-- begin Document passage --

It is true that the lead male role in Rhapsody was created on Baryshnikov who at the time the ballet was made was probably, as far as technique was concerned, the finest male dancer in the world. I seem to recall that after the first performance some people wondered whether the piece was not too full of tours de force and nearly everyone wondered who was going to dance it when Baryshnikov was no longer around to do so.

 

It was not the first time that an Ashton ballet had raised the "who's going to dance  it ?" question. The same question lingered on the lips of those who were at the premiere of Fille and we know that the question was soon answered. Quite a few dancers proved able to dance Fille. They danced the choreography as set but they did not all have the same attack as Blair and Nerina  and Ashton must have been pleased with their accounts of his ballet as he had considerable control over who danced in his works, 

 

One of the things that everyone needs to appreciate is that while Baryshnikov was a great technician he did not dance with any great apparent forcefulness. He just performed the steps. His manner of dancing was far less emphatic than seems fashionable among technicians today. Hay may need a little more panache but he does not need to be as emphatic as McRae. When Polunin and McRae danced Rhapsody a couple of years ago I thought that Polunin gave by far the better account because his dancing was less emphatic and more polished .The " it was nothing" shrug at the end made sense with Polunin but no sense with McRae because you could see how hard he had been working. Ashton must always look easy however difficult the choreography is. The choreography must not be reduced to a box of tricks and the dancer to a leg machine.   

Sometimes McRae manages to make you too aware of his technique and how clever he is. Baryshnikov never did that. it is said that he was disappointed that Ashton concentrated so much on his technical skills and that he was hoping for something different from working with Ashton.

 

 

I am glad that someone else mentioned Dowell's performance in Rhapsody which made it look like an Ashton ballet in a way which it did not quite with Baryshnikov. Remember the choreography was made on Baryshnikov so it played to his strengths and his strengths were not obviously Dowell's strengths, and it is possible that Ashton may have made adjustments for him as he did for Wall when he danced Oberon, but with Dowell the ballet changed from Ashton with a foreign accent to idiomatic Ashton.

-- end Document passage --
-- begin Data to use --

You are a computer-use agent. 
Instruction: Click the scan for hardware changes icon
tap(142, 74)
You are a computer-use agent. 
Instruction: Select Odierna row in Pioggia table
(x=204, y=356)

-- end Data to use --

Given request A -> Update the rows above by replacing every "Instruction" with "Command", leaving everything else unchanged.
Given request B -> Carry the commentary on dancers in Ashton's Rhapsody further, picking up after its final sentence.

Final answer A ->
You are a computer-use agent. 
Command: Click the scan for hardware changes icon
tap(142, 74)
You are a computer-use agent. 
Command: Select Odierna row in Pioggia table
(x=204, y=356)

Final answer B ->
However accurately you record steps in notation if you can not persuade the dancers to adopt the choreographer's style then you will produce something which resembles the original work in name only. Style is a portmanteau word which includes the choreographer's modification of classroom steps, whether he uses the dancer's entire body or only part of it, speed and musicality 

 

In Ashton's works musicality generally means following the melody and crossing bar lines, in Balanchine it means observing bar lines; a flow of movement rather than the current Russian fashion of moving from one freeze frame pose to the next, and dancing at the tempo at which both he and the composer expected the music to be performed. There should be no slowing the music down so the dancers have time to point their feet. The dancers need to adopt and apply Ashton's modifications of classroom steps rather than imposing the classroom on his choreography. Markova said of Ashton's choreographic style it was essentially all Cecchetti below the waist and Duncan above it. It also helps if the dancers trust Ashton to have done the hard work for them by creating their characters in his choreography in his narrative works. Unlike MacMillan's works there is no need for the dancer to build a character with a backstory. Acting as if  you are in a MacMillan work can go a long way to undermine a performance rather than enhancing it.

 

Knowledge, understanding and the ability to reproduce different choreographic styles is central to the successful preservation and revival of older works, I am not convinced that a change in fashion as far as technique is concerned requires that every ballet in the repertory has to be danced in a one size fits all homogenised international style. Dancing a piece of choreography too slowly can destroy its effect and meaning, reducing it to incoherence and so can dancing which shows the effort you are putting into achieving an effect. Obvious effort for bravura effect reduces choreography to little more than acrobatics and for me that is not ballet it is circus. One of the most unfortunate effects of current fashion is that a large part of the audience only seem to recognise male dancing if it involves jumps and turning steps. They seem almost completely oblivious to terre a terre dancing and there is a lot of that in Ashton's works.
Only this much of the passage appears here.